Activation of NF-κB Is Required for PDGF-B Chain to Transform NIH3T3 Cells

Abstract

Elucidating the secondary signaling molecules that are necessary for platelet-derived growth factor (PDGF) to stimulate tumor development will be crucial to the understanding and treatment of a variety of cancers. Several lines of evidence have indicated that the transcription factor NF-κB plays a central role in transformation induced by Ha-ras and Bcr-abl, but nothing is known concerning its role in transformation by PDGF. Here we demonstrate that transcription from a promoter containing NF-κB binding sequences as well as the DNA binding activity of NF-κB were increased in PDGF-B-chain-transformed mouse fibroblast cells.
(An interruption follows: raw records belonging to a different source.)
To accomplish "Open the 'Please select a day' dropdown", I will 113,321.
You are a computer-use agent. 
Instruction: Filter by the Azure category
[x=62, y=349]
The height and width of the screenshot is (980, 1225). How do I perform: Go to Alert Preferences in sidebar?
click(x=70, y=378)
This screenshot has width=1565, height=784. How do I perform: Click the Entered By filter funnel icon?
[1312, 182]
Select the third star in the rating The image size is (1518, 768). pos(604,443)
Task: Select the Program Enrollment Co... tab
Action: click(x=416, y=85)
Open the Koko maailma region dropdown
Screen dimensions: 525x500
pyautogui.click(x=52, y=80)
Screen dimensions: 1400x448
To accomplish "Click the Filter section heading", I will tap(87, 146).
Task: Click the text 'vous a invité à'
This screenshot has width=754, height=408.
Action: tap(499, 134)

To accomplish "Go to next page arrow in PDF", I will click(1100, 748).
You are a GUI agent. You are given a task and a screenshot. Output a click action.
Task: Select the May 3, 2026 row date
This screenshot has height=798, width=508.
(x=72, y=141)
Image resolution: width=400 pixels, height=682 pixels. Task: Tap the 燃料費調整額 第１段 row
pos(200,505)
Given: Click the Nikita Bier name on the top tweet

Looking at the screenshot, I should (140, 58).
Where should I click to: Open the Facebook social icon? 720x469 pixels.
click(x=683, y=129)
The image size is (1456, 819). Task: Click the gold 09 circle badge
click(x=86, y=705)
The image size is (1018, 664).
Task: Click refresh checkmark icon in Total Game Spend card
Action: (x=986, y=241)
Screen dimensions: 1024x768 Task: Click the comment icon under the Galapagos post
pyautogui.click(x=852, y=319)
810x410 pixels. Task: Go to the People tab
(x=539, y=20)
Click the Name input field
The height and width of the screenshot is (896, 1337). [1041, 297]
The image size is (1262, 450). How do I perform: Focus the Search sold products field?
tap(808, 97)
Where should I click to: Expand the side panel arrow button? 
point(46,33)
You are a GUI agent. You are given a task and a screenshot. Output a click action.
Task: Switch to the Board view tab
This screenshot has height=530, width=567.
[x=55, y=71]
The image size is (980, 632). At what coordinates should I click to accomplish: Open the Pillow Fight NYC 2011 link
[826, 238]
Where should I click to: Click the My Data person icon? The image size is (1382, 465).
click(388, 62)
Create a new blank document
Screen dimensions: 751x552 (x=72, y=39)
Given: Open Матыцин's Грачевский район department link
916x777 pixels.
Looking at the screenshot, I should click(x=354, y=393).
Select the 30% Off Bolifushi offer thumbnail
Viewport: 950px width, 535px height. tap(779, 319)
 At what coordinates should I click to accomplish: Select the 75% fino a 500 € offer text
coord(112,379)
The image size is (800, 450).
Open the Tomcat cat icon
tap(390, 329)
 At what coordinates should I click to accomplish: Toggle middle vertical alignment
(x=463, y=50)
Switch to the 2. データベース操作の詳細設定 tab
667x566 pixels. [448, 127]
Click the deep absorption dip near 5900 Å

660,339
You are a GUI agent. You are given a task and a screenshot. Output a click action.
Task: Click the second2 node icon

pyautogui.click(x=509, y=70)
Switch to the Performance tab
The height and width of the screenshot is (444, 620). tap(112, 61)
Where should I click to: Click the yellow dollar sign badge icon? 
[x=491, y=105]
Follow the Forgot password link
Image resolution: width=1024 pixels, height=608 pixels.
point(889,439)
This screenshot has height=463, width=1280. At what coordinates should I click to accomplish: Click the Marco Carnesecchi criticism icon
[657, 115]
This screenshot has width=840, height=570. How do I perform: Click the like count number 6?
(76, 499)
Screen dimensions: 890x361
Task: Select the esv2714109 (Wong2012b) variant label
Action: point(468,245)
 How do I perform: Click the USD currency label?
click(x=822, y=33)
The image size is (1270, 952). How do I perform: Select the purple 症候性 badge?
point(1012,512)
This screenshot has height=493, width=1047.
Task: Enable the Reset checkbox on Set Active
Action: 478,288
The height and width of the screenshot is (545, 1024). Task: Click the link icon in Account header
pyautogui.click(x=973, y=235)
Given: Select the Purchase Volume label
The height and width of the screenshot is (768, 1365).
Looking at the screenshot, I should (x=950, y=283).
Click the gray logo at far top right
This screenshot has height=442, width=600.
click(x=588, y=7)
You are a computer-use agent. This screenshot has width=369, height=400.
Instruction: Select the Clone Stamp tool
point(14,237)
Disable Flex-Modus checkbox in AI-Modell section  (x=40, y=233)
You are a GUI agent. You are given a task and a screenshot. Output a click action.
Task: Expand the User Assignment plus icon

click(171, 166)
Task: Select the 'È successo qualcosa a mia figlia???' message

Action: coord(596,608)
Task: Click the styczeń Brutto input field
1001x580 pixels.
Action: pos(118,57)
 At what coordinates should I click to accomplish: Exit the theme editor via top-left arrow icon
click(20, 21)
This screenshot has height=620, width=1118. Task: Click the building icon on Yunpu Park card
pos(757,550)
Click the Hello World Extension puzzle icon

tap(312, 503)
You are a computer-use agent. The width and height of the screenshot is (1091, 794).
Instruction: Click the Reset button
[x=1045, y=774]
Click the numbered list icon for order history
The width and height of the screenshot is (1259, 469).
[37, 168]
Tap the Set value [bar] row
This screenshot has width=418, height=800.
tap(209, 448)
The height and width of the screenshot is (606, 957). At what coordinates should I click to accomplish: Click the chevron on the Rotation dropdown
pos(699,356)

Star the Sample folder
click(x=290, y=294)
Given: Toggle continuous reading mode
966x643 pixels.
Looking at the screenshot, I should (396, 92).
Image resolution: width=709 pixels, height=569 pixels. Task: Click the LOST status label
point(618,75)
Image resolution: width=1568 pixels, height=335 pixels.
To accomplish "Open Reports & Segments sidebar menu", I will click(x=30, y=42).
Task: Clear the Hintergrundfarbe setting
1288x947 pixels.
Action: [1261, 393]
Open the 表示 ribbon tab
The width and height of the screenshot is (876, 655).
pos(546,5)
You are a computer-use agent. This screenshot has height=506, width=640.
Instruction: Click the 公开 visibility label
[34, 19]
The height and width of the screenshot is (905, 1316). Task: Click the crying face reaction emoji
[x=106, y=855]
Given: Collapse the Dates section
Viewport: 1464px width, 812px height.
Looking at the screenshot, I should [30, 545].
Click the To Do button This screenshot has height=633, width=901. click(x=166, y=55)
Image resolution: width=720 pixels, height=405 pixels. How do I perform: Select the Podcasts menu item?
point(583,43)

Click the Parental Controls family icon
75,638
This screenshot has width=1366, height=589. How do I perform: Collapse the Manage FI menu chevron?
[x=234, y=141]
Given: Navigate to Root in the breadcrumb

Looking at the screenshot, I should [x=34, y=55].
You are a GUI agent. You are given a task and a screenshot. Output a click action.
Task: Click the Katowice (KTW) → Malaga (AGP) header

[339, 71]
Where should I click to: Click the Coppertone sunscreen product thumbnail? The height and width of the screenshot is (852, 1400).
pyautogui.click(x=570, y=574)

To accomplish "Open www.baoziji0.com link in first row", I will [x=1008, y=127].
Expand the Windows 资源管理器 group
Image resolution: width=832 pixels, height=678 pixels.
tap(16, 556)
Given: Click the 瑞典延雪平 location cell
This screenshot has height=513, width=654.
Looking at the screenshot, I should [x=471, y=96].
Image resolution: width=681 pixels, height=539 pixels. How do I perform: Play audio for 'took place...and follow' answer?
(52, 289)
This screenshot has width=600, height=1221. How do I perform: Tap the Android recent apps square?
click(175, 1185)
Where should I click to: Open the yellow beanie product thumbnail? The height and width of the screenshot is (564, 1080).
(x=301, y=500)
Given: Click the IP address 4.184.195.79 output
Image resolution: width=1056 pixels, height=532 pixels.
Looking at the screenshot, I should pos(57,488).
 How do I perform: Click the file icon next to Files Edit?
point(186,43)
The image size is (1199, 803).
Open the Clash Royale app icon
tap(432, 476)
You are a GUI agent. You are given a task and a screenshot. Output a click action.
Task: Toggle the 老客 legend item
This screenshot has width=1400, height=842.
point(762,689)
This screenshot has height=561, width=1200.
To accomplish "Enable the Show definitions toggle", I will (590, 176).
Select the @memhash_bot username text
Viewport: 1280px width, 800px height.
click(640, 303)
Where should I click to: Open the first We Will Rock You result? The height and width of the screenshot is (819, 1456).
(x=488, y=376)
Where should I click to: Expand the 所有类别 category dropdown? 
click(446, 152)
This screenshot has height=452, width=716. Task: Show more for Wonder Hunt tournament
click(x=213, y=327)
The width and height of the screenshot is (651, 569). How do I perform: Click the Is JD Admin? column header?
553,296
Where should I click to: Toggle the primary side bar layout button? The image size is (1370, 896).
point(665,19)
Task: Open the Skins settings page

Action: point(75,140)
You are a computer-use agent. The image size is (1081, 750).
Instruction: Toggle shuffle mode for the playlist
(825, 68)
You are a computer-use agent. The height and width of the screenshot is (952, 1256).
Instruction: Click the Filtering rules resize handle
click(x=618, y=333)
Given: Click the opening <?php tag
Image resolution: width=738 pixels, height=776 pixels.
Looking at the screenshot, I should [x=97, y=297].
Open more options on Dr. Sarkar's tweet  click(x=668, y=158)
Focus formation of PDGF-B-chain-transformed mouse fibroblasts was suppressed by treatment with acetylsalicylic acid (ASA) and salicylic acid, which are known inhibitors of NF-κB activation, but other nonsteroidal anti-inflammatory drugs that do not have an effect on NF-κB activity did not affect focus formation in these cells. Furthermore, expression of a dominant negative mutant of IκBα, pMEIκBα67CJ, and a dominant negative mutant of p65, p65ΔC, resulted in decreased focus formation and NF-κB activity. Therefore, the transcription factor NF-κB plays a vital role in PDGF-B chain transformation of mouse fibroblast cells, and the NF-κB activity is sensitive to treatment with ASA.